Arrange the lines from the line with "Viewport: 279px width, 421px" to the line with "Click the Program filter input field", both included, as a numbered list with blank lines left out.

Target position records:
++++++
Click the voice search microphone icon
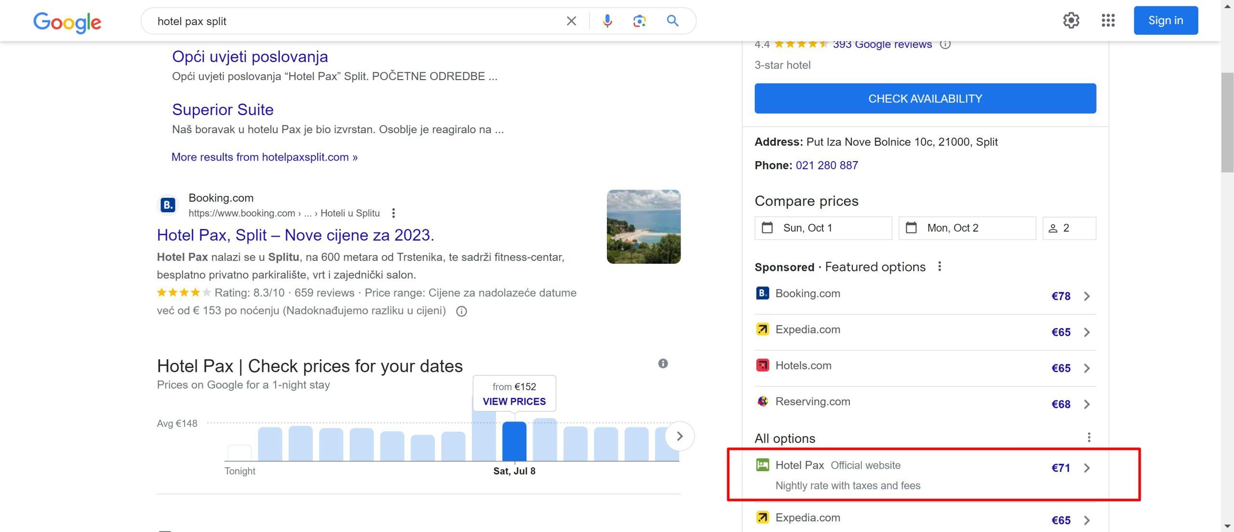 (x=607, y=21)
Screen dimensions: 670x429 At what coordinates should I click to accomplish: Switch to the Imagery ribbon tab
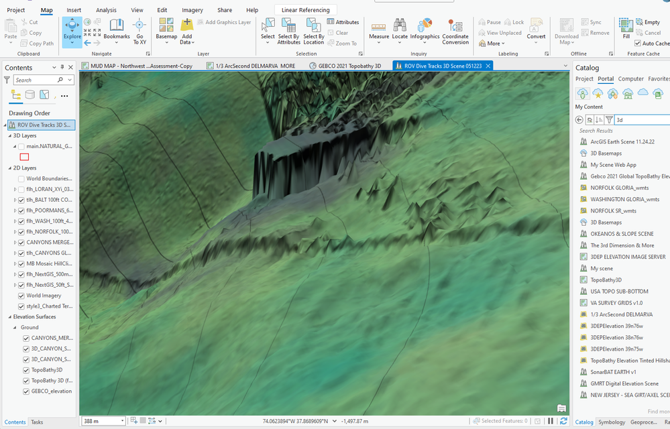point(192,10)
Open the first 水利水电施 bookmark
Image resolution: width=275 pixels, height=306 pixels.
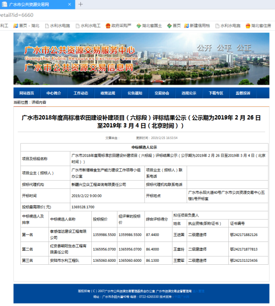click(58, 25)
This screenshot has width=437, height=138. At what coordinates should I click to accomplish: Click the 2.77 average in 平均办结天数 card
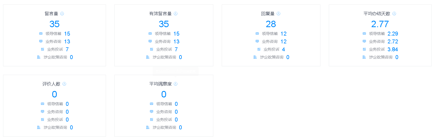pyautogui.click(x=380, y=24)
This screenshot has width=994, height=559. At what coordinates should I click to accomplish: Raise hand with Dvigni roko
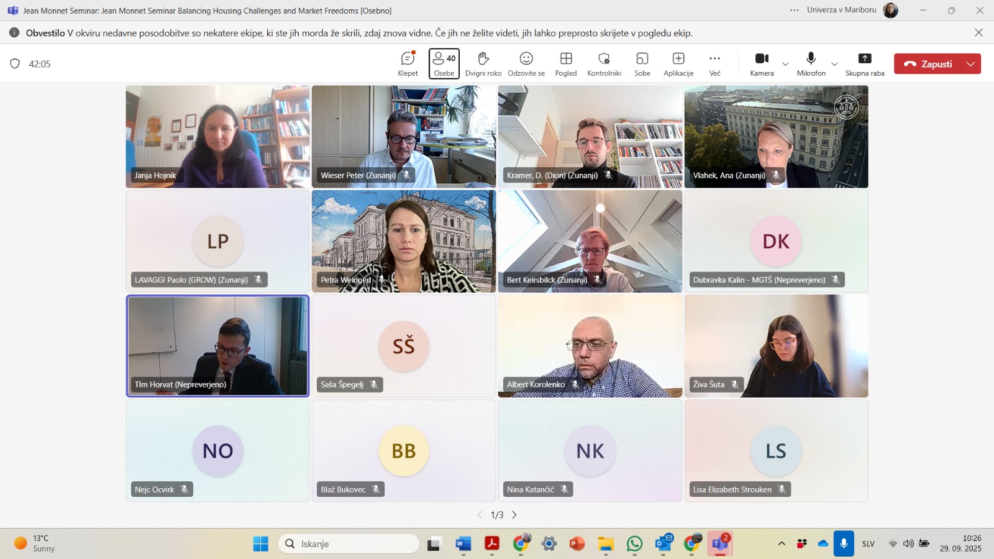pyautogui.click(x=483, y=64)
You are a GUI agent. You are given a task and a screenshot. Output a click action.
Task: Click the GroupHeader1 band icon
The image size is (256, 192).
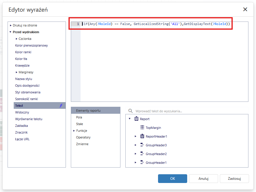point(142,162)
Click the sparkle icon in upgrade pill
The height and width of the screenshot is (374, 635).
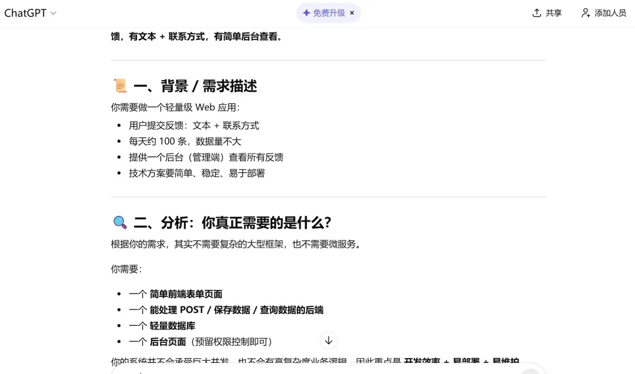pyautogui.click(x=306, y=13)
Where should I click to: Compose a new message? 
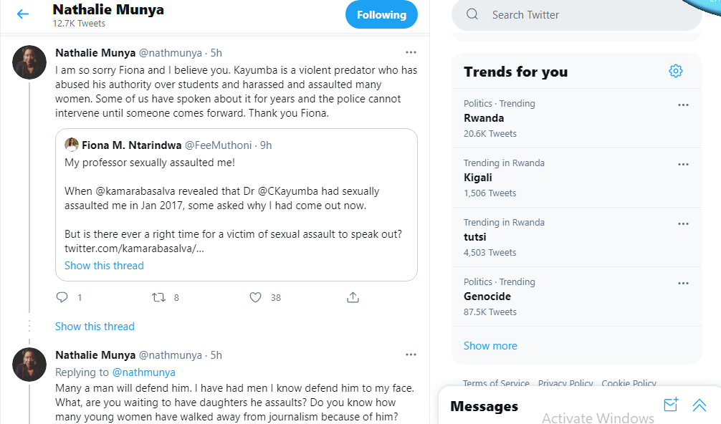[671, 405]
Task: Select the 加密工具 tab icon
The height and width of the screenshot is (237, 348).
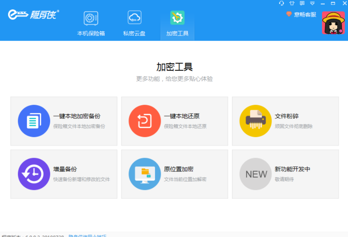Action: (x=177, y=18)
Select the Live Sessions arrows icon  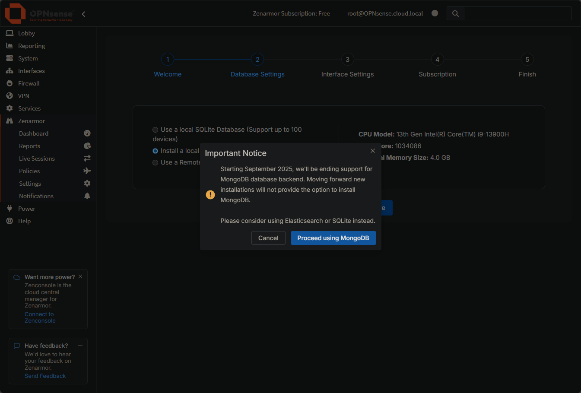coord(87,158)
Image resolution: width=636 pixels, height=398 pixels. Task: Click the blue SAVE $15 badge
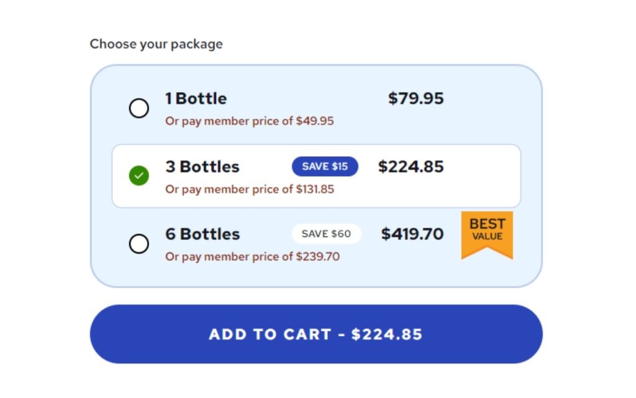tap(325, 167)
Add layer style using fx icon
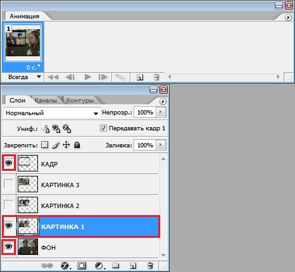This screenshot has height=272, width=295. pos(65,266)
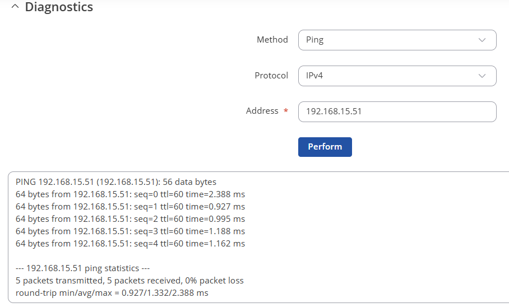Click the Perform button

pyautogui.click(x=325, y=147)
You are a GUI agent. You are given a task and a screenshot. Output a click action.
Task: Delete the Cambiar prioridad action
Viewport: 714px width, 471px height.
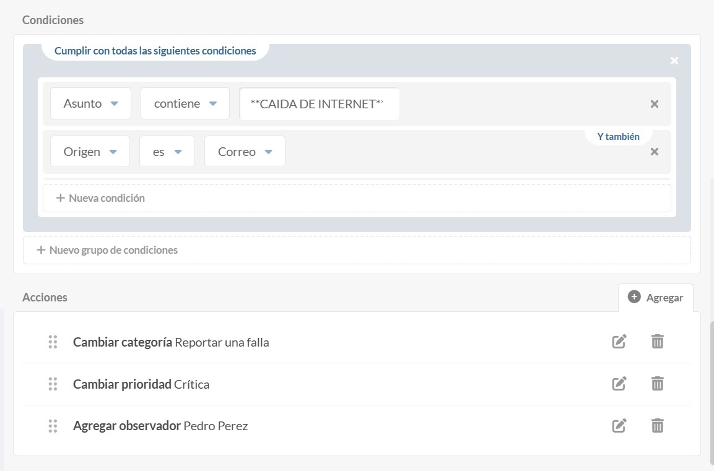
++++++
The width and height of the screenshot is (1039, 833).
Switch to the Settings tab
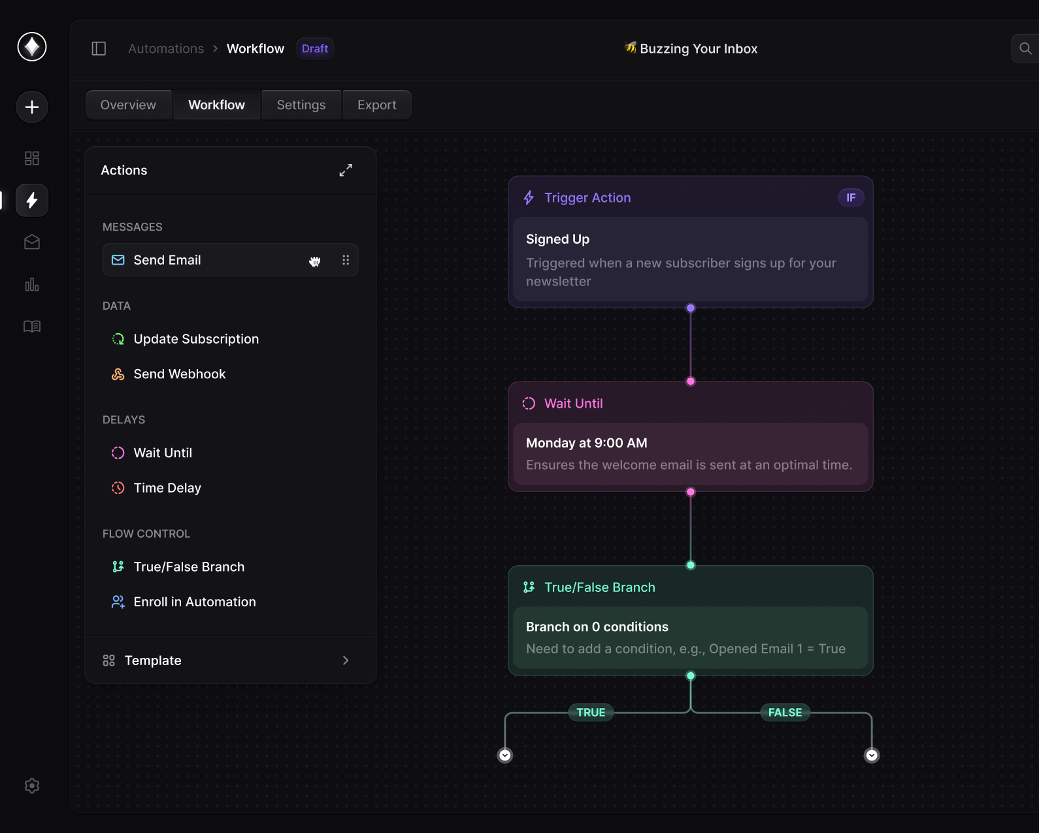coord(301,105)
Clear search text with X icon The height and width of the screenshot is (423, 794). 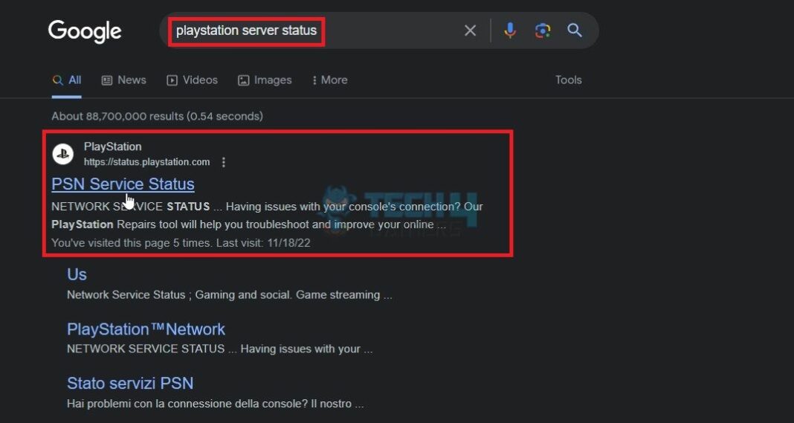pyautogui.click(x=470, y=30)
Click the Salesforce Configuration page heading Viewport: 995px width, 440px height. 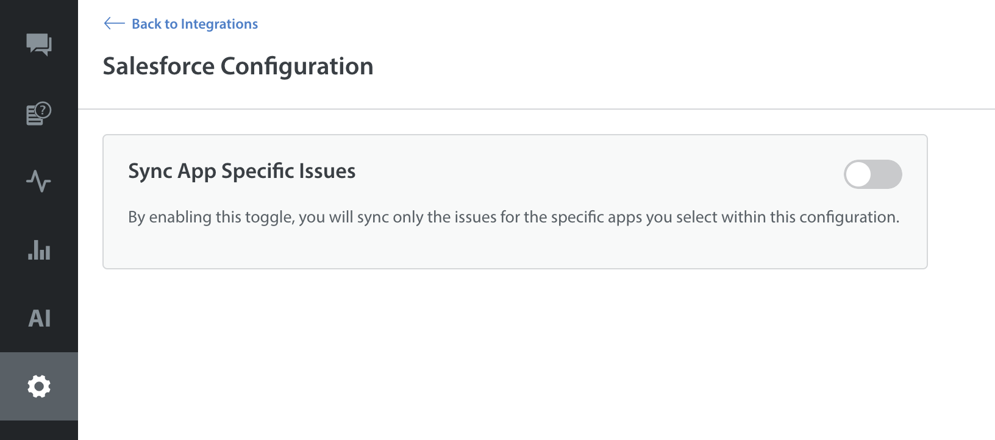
++++++
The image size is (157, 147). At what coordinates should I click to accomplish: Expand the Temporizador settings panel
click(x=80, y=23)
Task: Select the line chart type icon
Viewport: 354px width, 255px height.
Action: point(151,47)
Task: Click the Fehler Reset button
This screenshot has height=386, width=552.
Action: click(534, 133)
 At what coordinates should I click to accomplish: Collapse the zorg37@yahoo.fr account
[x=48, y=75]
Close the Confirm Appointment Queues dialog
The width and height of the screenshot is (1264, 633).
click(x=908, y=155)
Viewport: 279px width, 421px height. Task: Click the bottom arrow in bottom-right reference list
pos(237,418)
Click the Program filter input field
++++++
▶ [The output]
1. Viewport: 279px width, 421px height. Task: Click the bottom arrow in bottom-right reference list
2. pos(237,418)
3. Click the Program filter input field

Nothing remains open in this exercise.